An earlier investigation found that nobody on the vessel knew how to press the fire control button
A US Navy sailor was found not guilty on Friday of starting a fire that resulted in the complete destruction of the $1.2 billion USS Bonhomme Richard in 2020. While the Navy alleged that the “disgruntled” sailor intentionally set the blaze, an investigation found the entire crew had been completely unprepared for a fire.
Seaman Ryan Sawyer Mays was cleared of aggravated arson and the wilful hazarding of a vessel by a US Navy court in San Diego, California. Speaking to reporters outside the court, Mays said that he was “so grateful that this is finally over.”
Navy prosecutors alleged that Mays, who was 19 at the time of the fire in 2020, was “disgruntled” after dropping out of Navy SEAL selection, and set cardboard boxes alight in a vehicle storage area aboard the amphibious assault ship. However, no physical evidence was found linking Mays to the fire.
The fire spread throughout the ship, which was docked in San Diego at the time for a $250 million upgrade. Temperatures in some parts of the vessel rose to 1,200 degrees Fahrenheit (649C), and the ship burned for four days.
Some 60 sailors were injured, and the USS Bonhomme Richard, which cost $1.2 billion to build in the late 1990s, was decommissioned and sold for scrap.
Despite the Navy’s attempts to pin the blame on Mays, an internal investigation completed last year found that three dozen officers aboard the ship could be considered responsible for the inferno.

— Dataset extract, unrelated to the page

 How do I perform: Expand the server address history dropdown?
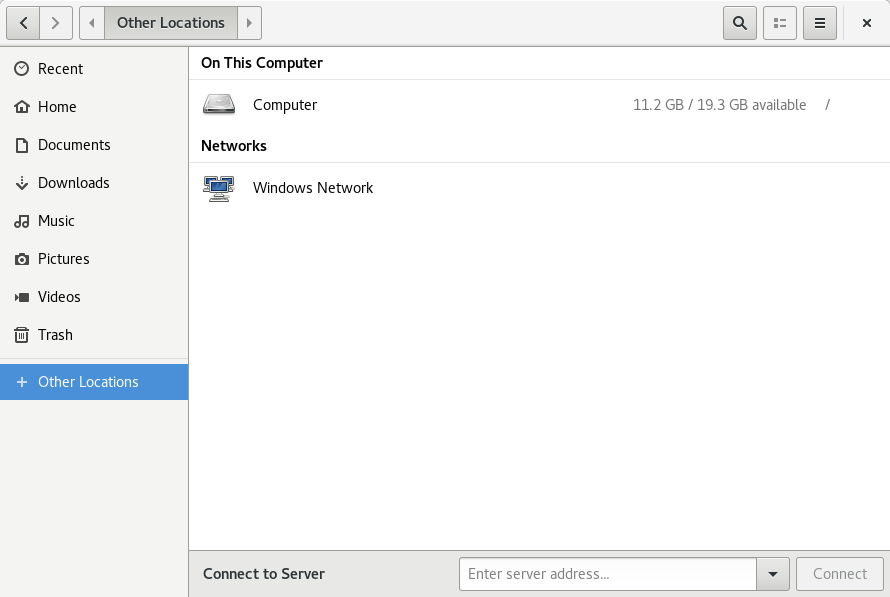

A report stated that “repeated failures” by an “inadequately prepared crew” led to an “ineffective fire response.”
These failures included lapses in training, poor communication, and the fact that “no member of the crew” knew the location of, or how to use, a fire control button. Even if the button had been pushed, the report continued, some 87% of all fire stations on board had faulty equipment or had not been inspected.
As a result, 28 people, including then-Pacific Fleet commander Vice Admiral Richard Brown, were formally punished by the Navy for the loss of the vessel.